Whistle-blowing in India is likely to be rendered comatose unless it is enabled differently. An independent body, which does not have to depend on Government for either funds or staff, with the authority and the means to extend legal protection to whistleblowers, is needed
An empowered group of Ministers is reported to be finalising the Whistleblowers Bill with the intention of tabling it in the Budget session of Parliament. This article recounts how 29 other countries encourage whistle-blowing. Second it explains why whistle-blowing in India is likely to be rendered comatose unless it is enabled differently.
Whistle-blowing essentially belongs to a culture where public officials have confidence in the system and feel motivated and fearless enough to report their concerns. In most OECD countries, public officials are now obligated by law to report suspected misconduct and corruption. In effect this places the onus on the bureaucracy to proactively report instances of corruption coming to notice. The French Penal Procedure Code even makes it compulsory for public officials to report suspected cases to the Public Prosecutor. In return all OECD countries extend legal protection, anonymity and safeguards against retaliation to the whistleblower. Some countries like Korea also give financial incentives to encourage whistle-blowing.
The trouble with the Indian system is that even the Supreme Court could unearth the Central Vigilance Commission as the best available repository to handle whistleblowers grievances — for the time being. This despite the CVC having no counterpart agency at the State level, exposing the whistleblower to divulge volatile information to a faceless, Delhi-based organisation. Added to this is the fact that CVC does not have the authority or the means to investigate and launch prosecution and has perforce to depend on an agency like CBI, the Central Ministries and the State Governments. This exposes the whistleblower to either a generally suspicious and unsympathetic police mindset or the ambivalence that typifies the reaction of Government Ministries where fear of political ramifications take precedence over all else.
If Satyendra Dubey instead of writing to the Prime Minister, had written to any of the watchdog agencies of the Government, his letter would have been marked ‘down’ with a curt ‘confidential, process urgently’ scribbled on it. But nothing in the system would have required anyone to actually ‘process’ anything, until the paper had found its way, first down, then up the organisational hierarchy, transcribed on to green Government stationery and submitted ‘for orders’. On the upward journey, several questions would no doubt get raised about the credentials of the writer, his own reputation and the unkindest cut of all — what’s in it for him making these complaints?
Seeking comments from State Government is an even more futile exercise. Serious complaints are usually addressed to the Chief Secretary of the State who, despite commanding vast paraphernalia of officers has no way of giving an opinion, except by seeking the comments from the very organisation reported against. If the complaint involves a political functionary, the answers would take that much longer to be sent. Consultations with the political executive (Chief Minister) would definitely take place having their own ramifications. This makes a mockery of the poor whistleblower’s efforts and prevents others who might be inclined to place the public interest before everything else, from ever taking up cudgels.

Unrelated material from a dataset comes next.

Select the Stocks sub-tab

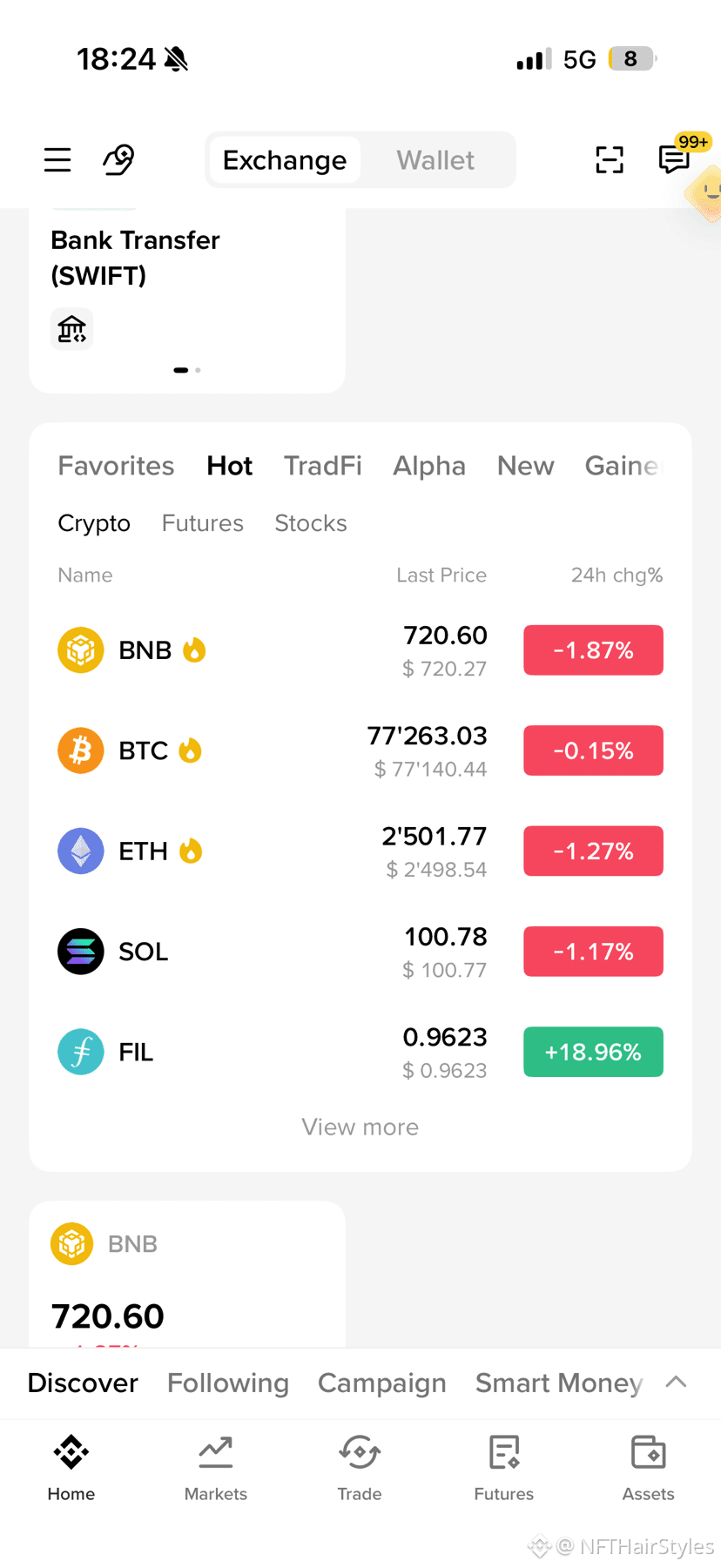point(311,523)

If the proposed Whistleblowers Act or what the Law Commission called the Public Interest Disclosure (Protection of Informer’s) Bill 2002 is to have real teeth, it would have to be implemented not just by a Government created ‘competent authority’ but by an independent body which does not have to depend on Government for either funds or personnel. The structure of the organisation should necessarily be different from all other constitutional and statutory bodies because of the highly personalised and dangerous ground it is expected to cover.

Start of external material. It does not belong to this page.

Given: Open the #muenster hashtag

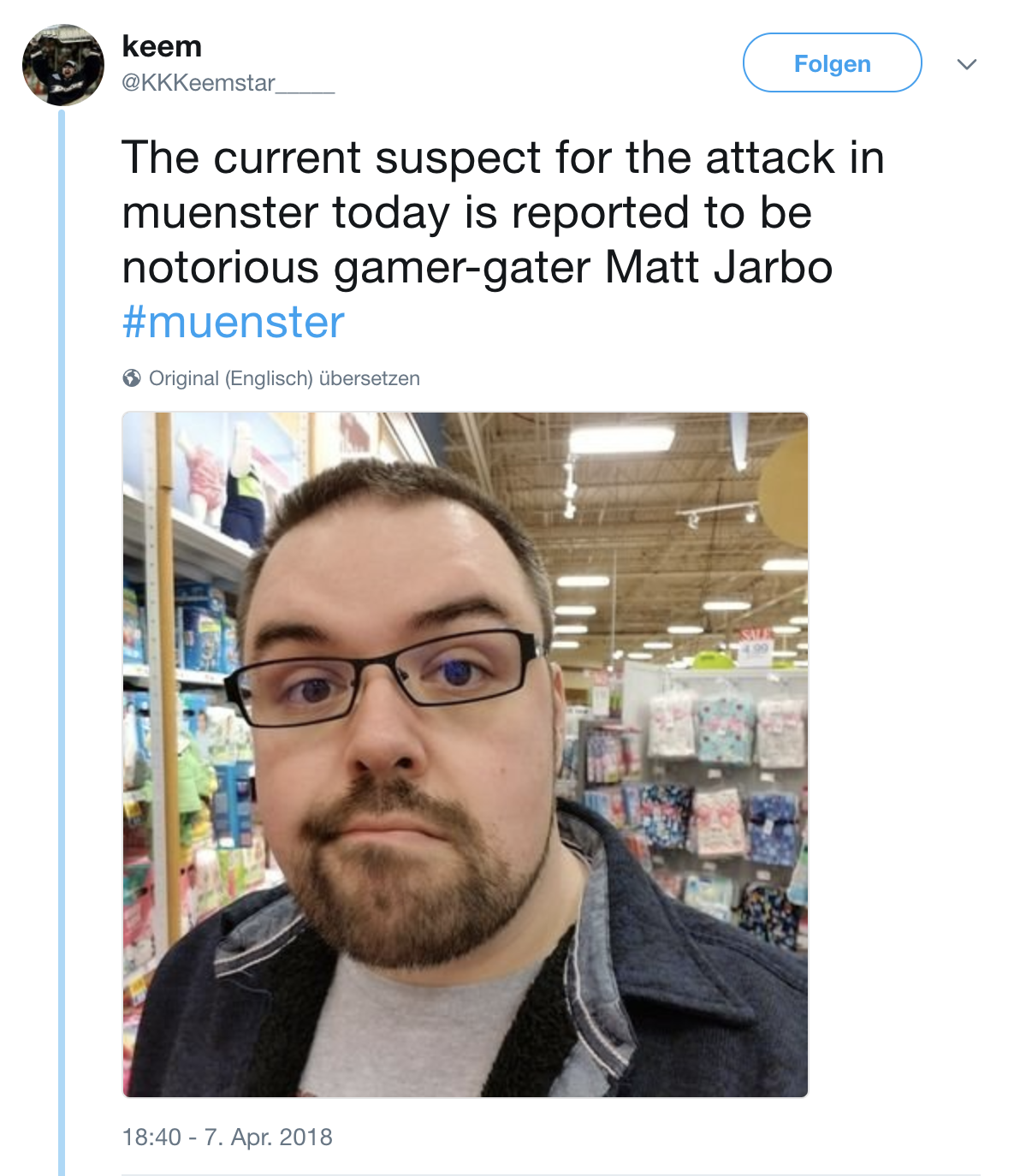Looking at the screenshot, I should (233, 323).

First, the selection of the chairman and members of the organisation should be through a process of nomination by civil society organisations that have worked in the area of exposing corruption, assisted by the Central Vigilance Commission in narrowing down the selection. Ten names should be presented before a multi-party committee of Parliament which should select five, including the chairman, to function for a five year term-extendable only by the Parliamentary Committee.
Second, the organisation should have the authority to investigate and prosecute independent of any Government organisation.

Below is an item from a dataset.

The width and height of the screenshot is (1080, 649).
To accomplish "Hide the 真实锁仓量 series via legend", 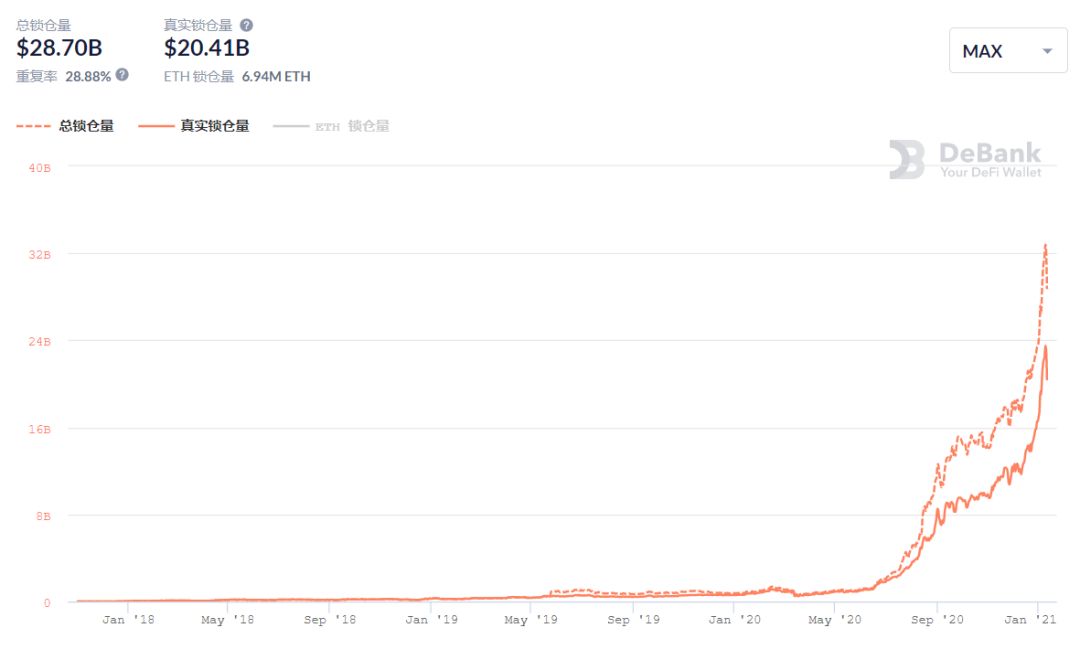I will [215, 126].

Third, the organisation should have the authority and the means to extend legal protection to the whistleblower and where necessary, police protection to the whole family.
Fourth, the members should not be answerable to the income tax authorities, RTI, the C&AG or CVC for the limited period of five years. Accountability should, however, lie to an oversight committee appointed by the Supreme Court but to no one else. However, since taxpayers money would be used, the chairman and members should remain accountable for expenditure related decisions for five years after completion of their tenures. On all other matters they should be immune from investigation.
To avoid even the smallest revolving door from opening, members should be debarred from public office and acceptance of private employment should be open to public scrutiny wherever conflict of interest is alleged.
What’s the need for this extraordinary dispensation as yet unavailable in the annals of our institutions? Only because, to quote Thomas M Devine, “Whistleblowers protection is a policy that all Government leaders support in public but few in power tolerate in private.”